The US Department of Defense (DoD) issued a rule on Friday, October 21, 2016, finalizing its information security and cyber incident reporting requirements. The rule, Network Penetration Reporting and Contracting for Cloud Services, 81 Fed. Reg. 72,986, finalized with changes the interim rule issued on August 26, 2015, which mandated that both prime contractors and subcontractors safeguard covered defense information (CDI), report on network penetrations and require adequate security from external cloud computing services. As we previously wrote, the DoD’s interim rule significantly expanded contractors’ obligations through a new clause titled “Safeguarding Covered Defense Information and Cyber Incident Reporting.” Under the clause, the scope of information requiring protection expanded beyond unclassified controlled technical information (UCTI) to all DoD contractors at prime and subcontract levels dealing with CDI—a much broader category of protectable information than the predecessor UCTI. The interim rule mandated use of the security controls outlined in the National Institute of Standards and Technology’s (NIST) Special Publication (SP) 800-171 and required that contractors rapidly report cyber incidents to the DoD.
The final rule retains much of the interim rule’s core requirements for safeguarding CDI and reporting cyber incidents. Nevertheless, the final rule contains several significant amendments worth highlighting.

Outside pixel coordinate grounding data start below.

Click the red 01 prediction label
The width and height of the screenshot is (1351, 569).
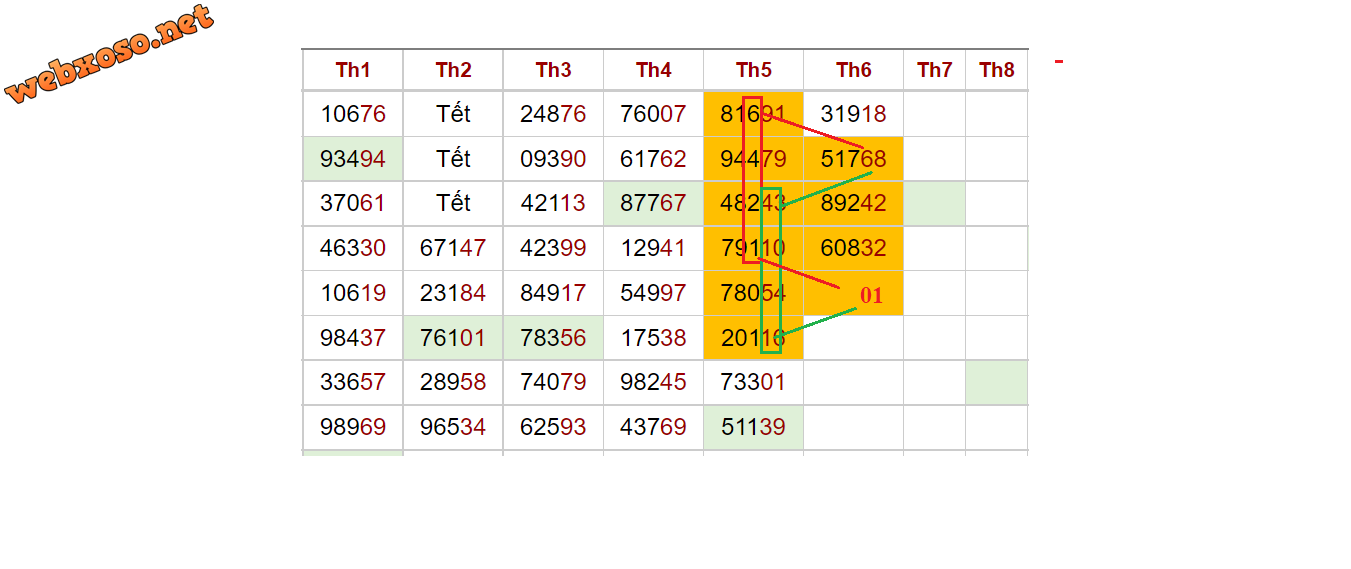872,296
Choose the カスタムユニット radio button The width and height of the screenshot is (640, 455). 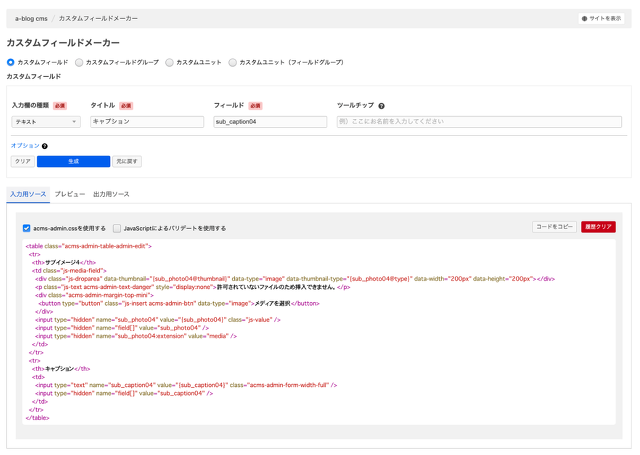click(170, 62)
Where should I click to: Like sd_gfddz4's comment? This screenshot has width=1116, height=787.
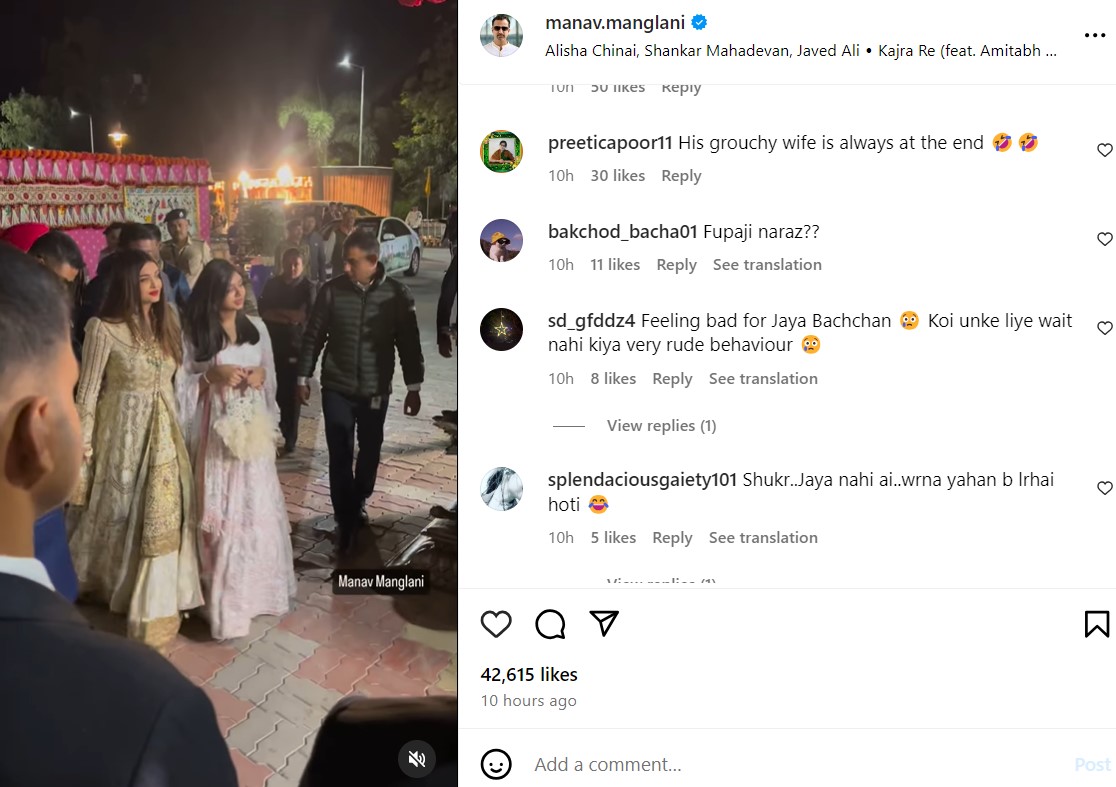(1104, 328)
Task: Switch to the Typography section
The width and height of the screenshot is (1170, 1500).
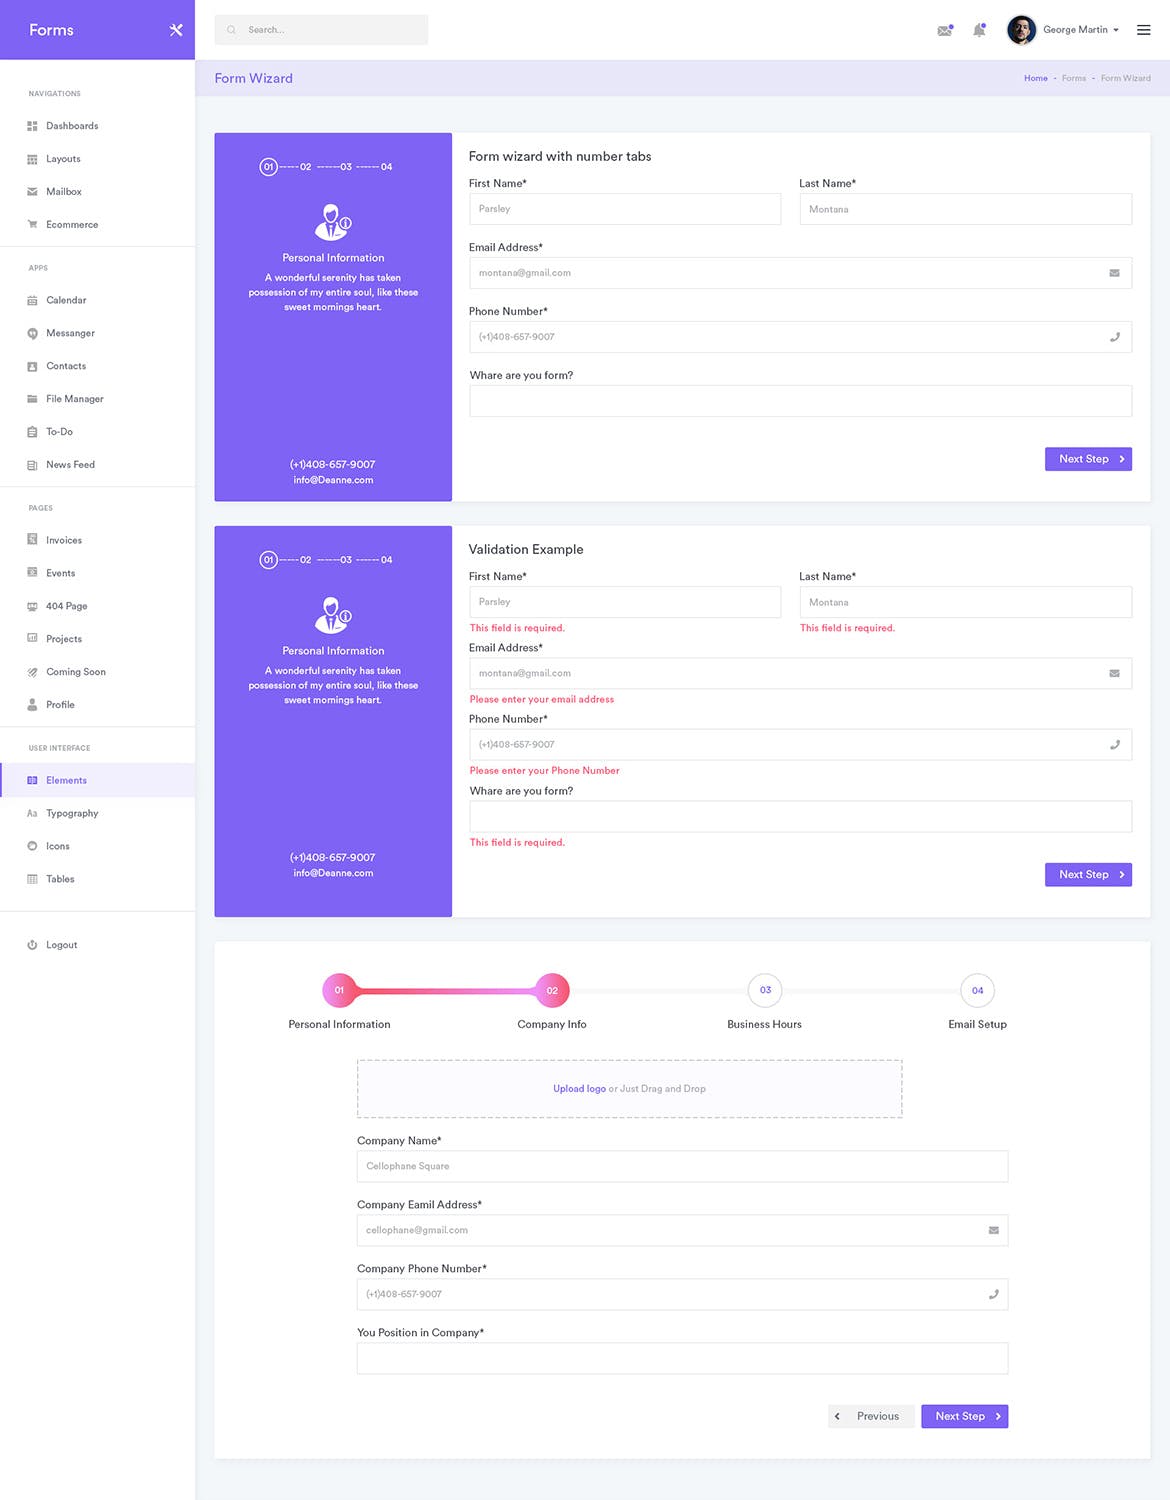Action: click(72, 813)
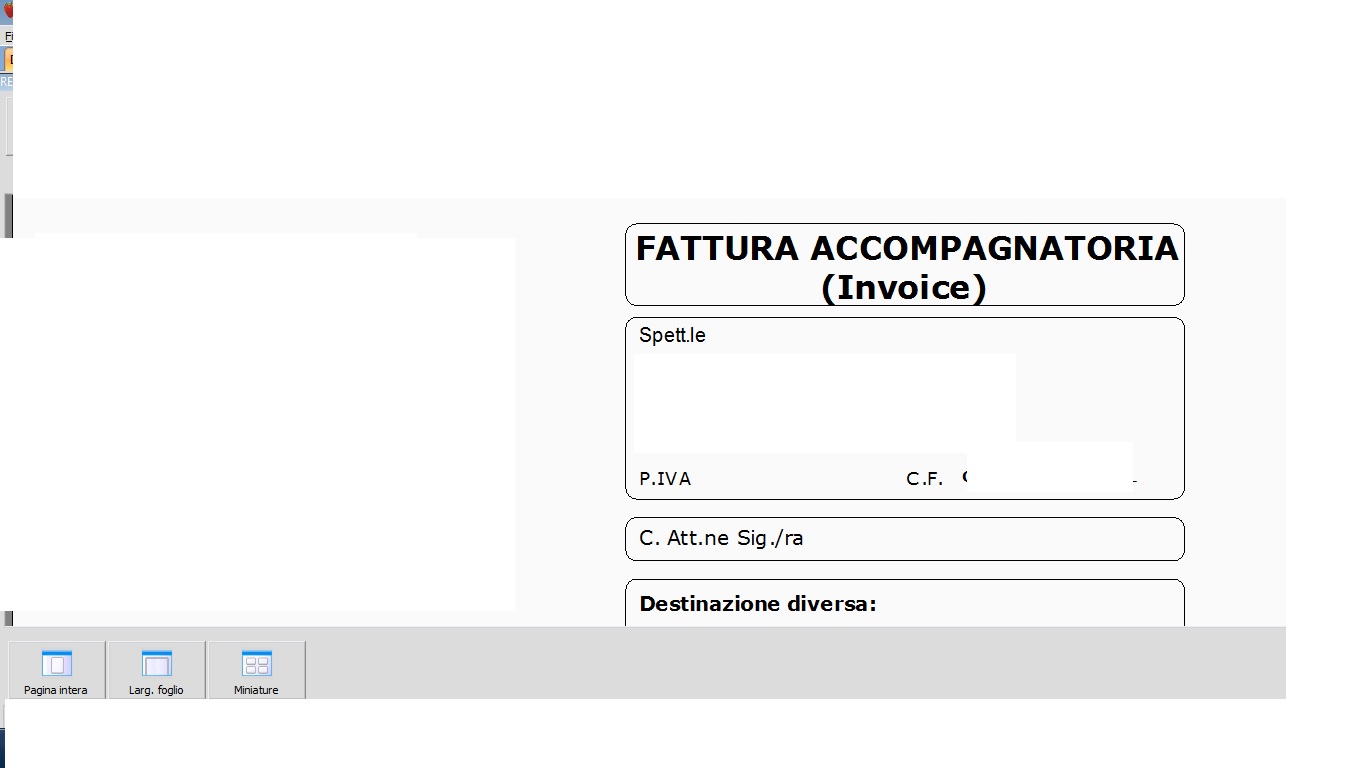Click the blue RE header strip at left edge

6,82
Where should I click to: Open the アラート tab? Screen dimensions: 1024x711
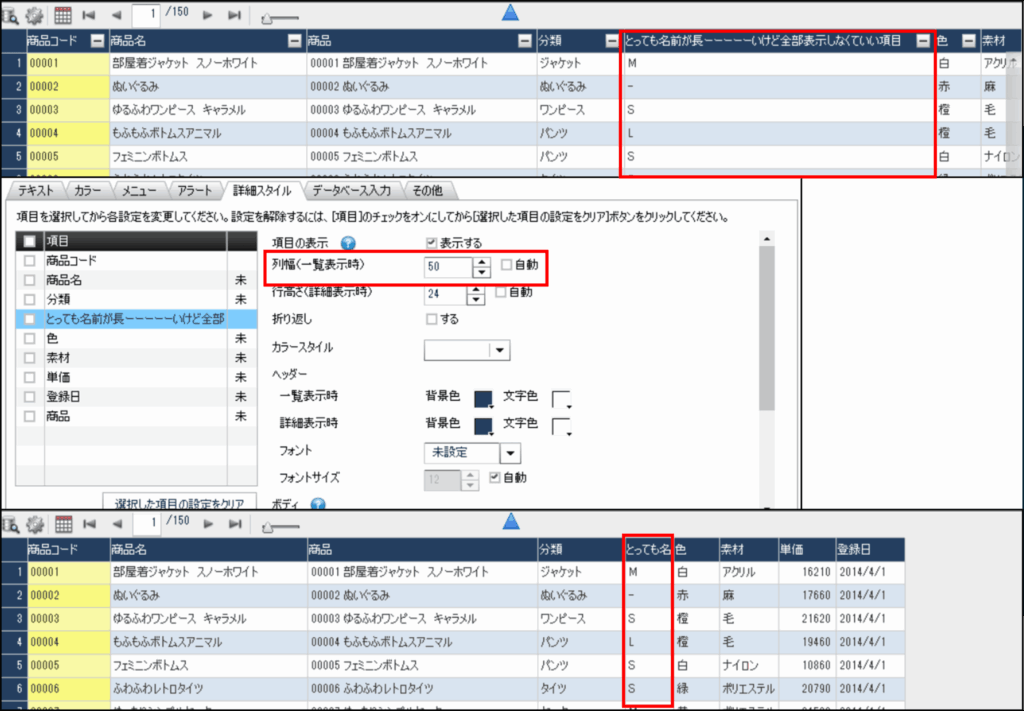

- First, the final rule relies on a modified definition of CDI. The interim rule provided that CDI consists of “controlled technical information, critical information (operations security), export control, and any other information, marked or otherwise identified in the contract, that require safeguarding and dissemination controls ...” That language is gone. CDI now is defined to mean unclassified controlled technical information or other information that requires safeguarding or dissemination controls as described in the National Archives and Records Administration’s (NARA) registry for Controlled Unclassified Information (the CUI Registry). As we wrote last month, the CUI Registry is a website created by the NARA that acts as a central repository of all categories and subcategories of CUI. Importantly, “critical information (operations security)” is not listed on the CUI Registry. This means it can no longer, in and of itself, be designated as CDI. In addition, CDI may either be marked or otherwise identified in the contract and provided to the contractor by or on behalf of DoD, or it may be collected, developed, received, transmitted, used or stored by a contractor in performance of the contract. The rule does not require that all CDI be marked or identified in the contract in order to trigger application of the rule. The revised definition clarifies that there is an affirmative requirement for government to mark or otherwise identify all CDI provided to the contractor in the contract. The definition imposes a shared obligation on contractors, however, “to recognize and protect [CDI] that the contractor is developing during contract performance.”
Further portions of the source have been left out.